Orthopedic surgeons and physiatrists both treat musculoskeletal problems, but they sit on opposite ends of the treatment spectrum. Orthopedists are the right call when a condition requires structural repair: fractures needing surgical fixation, joints needing replacement, or ligaments needing reconstruction. Physiatrists handle everything that can be managed conservatively. If you have persistent back pain, a nagging shoulder injury, or joint pain that limits your activity, a physiatrist will try targeted exercises, bracing, guided injections, and other non-invasive approaches before anyone considers surgery.

Many patients see a physiatrist first and only move to a surgical consultation if conservative treatment doesn’t produce results. Others see a physiatrist for a second opinion when surgery has already been recommended.

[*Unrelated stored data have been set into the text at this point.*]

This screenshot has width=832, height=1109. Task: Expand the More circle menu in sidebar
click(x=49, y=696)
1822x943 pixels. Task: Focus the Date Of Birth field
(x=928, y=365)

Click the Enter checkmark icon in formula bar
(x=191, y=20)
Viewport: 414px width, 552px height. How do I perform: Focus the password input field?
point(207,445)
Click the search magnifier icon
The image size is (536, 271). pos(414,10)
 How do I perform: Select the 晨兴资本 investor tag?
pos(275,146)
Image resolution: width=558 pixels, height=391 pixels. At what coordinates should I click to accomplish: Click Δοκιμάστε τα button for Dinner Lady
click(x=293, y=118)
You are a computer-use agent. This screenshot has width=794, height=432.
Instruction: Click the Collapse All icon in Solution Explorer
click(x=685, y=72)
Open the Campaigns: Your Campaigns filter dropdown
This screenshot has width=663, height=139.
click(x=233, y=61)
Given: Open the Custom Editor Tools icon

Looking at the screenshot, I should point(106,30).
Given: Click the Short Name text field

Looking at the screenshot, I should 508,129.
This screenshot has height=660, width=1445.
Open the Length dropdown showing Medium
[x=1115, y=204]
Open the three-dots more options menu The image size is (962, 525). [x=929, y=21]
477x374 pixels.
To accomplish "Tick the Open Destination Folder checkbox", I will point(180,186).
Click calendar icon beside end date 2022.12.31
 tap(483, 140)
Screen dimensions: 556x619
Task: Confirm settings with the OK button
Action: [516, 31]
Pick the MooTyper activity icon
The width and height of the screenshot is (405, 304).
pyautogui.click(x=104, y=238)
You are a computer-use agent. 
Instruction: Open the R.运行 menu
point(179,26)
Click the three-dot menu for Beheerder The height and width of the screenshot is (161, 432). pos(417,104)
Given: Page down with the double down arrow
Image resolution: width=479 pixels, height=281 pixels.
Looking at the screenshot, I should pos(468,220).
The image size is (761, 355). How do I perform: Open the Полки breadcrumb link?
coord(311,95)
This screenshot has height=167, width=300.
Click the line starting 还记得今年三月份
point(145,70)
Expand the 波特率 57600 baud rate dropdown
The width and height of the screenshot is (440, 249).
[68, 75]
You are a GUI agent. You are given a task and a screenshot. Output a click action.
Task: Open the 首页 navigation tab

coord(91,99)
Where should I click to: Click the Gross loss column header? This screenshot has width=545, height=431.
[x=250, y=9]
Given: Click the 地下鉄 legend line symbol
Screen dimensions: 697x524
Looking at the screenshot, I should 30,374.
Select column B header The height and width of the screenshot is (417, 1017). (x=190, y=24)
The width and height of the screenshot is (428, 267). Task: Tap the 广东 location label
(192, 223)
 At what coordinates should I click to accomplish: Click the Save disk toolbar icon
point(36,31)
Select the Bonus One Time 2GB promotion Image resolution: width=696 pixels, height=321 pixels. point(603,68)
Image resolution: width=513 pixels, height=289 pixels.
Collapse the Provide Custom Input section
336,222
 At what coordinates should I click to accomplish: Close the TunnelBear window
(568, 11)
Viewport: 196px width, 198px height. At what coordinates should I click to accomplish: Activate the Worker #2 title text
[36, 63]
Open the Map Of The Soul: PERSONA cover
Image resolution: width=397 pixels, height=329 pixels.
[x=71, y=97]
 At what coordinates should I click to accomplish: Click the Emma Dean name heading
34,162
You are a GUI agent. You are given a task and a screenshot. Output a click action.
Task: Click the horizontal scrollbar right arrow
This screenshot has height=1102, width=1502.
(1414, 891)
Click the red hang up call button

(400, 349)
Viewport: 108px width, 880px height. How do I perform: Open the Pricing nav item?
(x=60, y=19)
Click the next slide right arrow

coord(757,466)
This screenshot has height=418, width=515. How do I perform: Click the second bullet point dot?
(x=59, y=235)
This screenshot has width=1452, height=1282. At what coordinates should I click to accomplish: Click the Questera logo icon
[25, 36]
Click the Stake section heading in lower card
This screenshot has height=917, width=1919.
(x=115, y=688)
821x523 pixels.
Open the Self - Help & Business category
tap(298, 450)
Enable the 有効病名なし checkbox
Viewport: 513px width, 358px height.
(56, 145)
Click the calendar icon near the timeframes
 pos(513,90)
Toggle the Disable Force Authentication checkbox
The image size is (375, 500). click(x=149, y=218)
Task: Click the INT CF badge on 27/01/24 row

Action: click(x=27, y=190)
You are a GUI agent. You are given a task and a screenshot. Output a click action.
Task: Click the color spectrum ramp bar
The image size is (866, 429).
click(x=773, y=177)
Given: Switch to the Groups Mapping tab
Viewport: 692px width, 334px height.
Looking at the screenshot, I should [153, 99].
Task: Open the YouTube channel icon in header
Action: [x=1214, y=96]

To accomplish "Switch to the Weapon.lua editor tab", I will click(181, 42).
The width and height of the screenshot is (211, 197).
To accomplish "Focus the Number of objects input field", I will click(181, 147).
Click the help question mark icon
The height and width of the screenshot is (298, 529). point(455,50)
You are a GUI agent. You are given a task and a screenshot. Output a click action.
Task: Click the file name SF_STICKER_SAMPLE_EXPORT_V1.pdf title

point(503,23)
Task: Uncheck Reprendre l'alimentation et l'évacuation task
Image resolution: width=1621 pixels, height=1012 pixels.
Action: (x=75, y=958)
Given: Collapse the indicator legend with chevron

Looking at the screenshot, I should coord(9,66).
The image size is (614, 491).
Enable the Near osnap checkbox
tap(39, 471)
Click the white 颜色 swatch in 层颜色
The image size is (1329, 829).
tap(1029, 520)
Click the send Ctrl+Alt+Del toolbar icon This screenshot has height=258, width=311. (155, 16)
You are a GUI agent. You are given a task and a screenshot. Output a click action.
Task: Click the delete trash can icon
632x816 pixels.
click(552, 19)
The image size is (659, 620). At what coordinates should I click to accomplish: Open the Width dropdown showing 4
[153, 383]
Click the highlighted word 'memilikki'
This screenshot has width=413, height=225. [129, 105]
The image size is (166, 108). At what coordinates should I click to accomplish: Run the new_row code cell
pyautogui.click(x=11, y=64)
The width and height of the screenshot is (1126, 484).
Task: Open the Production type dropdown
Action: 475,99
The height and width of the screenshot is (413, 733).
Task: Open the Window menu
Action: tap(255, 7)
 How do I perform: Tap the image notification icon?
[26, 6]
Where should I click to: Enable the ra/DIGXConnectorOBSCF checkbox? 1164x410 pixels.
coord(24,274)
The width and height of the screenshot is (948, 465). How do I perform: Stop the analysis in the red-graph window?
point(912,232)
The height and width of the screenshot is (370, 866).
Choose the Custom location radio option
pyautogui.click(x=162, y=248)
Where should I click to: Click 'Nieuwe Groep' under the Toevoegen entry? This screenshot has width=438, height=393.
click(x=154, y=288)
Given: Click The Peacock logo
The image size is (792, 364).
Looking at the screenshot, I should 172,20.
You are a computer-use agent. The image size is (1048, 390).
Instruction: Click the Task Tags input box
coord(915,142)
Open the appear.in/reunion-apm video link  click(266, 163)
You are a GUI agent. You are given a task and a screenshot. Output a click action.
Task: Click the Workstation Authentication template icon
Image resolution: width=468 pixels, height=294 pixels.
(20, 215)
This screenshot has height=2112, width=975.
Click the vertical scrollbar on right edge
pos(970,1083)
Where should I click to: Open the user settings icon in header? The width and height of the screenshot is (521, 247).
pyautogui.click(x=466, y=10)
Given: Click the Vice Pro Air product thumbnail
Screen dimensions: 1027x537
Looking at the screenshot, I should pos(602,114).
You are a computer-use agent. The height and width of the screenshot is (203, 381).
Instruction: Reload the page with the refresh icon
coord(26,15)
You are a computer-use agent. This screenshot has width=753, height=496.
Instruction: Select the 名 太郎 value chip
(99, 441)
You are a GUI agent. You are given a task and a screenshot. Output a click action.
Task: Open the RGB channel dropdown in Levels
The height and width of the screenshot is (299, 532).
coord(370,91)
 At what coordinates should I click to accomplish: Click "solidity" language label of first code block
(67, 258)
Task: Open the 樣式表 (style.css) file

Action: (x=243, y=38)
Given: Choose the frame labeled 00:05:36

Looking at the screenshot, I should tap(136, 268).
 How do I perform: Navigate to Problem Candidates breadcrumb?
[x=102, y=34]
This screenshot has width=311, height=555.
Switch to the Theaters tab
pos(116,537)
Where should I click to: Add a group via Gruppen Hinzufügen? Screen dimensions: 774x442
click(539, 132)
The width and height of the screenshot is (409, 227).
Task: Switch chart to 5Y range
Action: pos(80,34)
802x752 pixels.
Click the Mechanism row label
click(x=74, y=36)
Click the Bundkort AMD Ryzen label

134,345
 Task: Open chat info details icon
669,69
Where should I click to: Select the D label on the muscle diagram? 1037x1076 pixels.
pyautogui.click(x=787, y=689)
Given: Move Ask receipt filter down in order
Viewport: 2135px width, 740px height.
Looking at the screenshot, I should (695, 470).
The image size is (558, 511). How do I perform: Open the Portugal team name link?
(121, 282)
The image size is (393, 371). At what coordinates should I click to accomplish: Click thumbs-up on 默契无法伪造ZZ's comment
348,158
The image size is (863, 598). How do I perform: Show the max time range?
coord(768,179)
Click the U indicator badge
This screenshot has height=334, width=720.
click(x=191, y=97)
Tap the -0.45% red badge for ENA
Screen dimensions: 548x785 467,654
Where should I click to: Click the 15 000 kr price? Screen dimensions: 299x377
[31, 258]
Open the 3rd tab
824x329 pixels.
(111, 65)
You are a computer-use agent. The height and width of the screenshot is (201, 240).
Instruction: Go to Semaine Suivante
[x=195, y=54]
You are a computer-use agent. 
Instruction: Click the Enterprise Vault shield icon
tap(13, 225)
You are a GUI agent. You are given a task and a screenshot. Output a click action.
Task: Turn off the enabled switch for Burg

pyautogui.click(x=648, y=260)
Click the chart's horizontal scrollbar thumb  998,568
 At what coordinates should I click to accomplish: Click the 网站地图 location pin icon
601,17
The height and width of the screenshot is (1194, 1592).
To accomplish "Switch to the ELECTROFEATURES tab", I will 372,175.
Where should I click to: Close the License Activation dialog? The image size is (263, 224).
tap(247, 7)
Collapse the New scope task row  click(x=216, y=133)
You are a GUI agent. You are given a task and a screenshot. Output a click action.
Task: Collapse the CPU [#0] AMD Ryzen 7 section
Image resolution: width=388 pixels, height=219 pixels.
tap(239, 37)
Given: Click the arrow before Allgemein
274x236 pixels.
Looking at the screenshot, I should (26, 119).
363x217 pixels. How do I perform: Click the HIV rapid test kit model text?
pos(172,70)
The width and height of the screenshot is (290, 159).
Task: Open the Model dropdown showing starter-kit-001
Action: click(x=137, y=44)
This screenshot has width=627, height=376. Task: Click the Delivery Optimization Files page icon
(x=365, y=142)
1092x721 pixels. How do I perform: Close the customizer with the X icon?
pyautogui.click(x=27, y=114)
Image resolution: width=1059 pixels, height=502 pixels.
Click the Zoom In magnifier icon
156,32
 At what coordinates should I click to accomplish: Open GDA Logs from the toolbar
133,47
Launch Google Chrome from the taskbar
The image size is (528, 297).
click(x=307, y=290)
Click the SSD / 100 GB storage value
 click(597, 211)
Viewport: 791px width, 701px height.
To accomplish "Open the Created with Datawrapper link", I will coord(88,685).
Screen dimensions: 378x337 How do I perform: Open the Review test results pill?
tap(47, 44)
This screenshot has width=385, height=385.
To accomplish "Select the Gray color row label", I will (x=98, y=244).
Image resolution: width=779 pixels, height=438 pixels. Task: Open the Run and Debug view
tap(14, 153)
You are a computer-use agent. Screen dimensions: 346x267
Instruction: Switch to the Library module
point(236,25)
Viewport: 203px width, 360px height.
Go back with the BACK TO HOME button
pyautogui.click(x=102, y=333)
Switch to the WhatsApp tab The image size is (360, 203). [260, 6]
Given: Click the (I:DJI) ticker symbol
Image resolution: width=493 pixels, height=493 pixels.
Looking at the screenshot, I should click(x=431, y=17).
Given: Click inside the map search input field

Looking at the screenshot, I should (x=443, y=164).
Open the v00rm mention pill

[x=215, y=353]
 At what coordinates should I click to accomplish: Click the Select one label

Training and Subspecialties

Becoming a physiatrist requires four years of medical school followed by a residency in Physical Medicine and Rehabilitation. After residency, many pursue additional fellowship training in a subspecialty. The recognized fellowship areas include brain injury medicine, spinal cord injury, sports medicine, pain medicine, pediatric rehabilitation, neuromuscular medicine, interventional spine medicine, cancer rehabilitation, and wound medicine.

There are over 8,000 board-certified physiatrists in the United States across 77 accredited residency programs, and surveys of the profession suggest it’s a specialty in shortage. That means wait times for an appointment can be longer than for other types of doctors, particularly in rural areas. If your primary care doctor suggests a referral to PM&R, it’s worth scheduling sooner rather than later.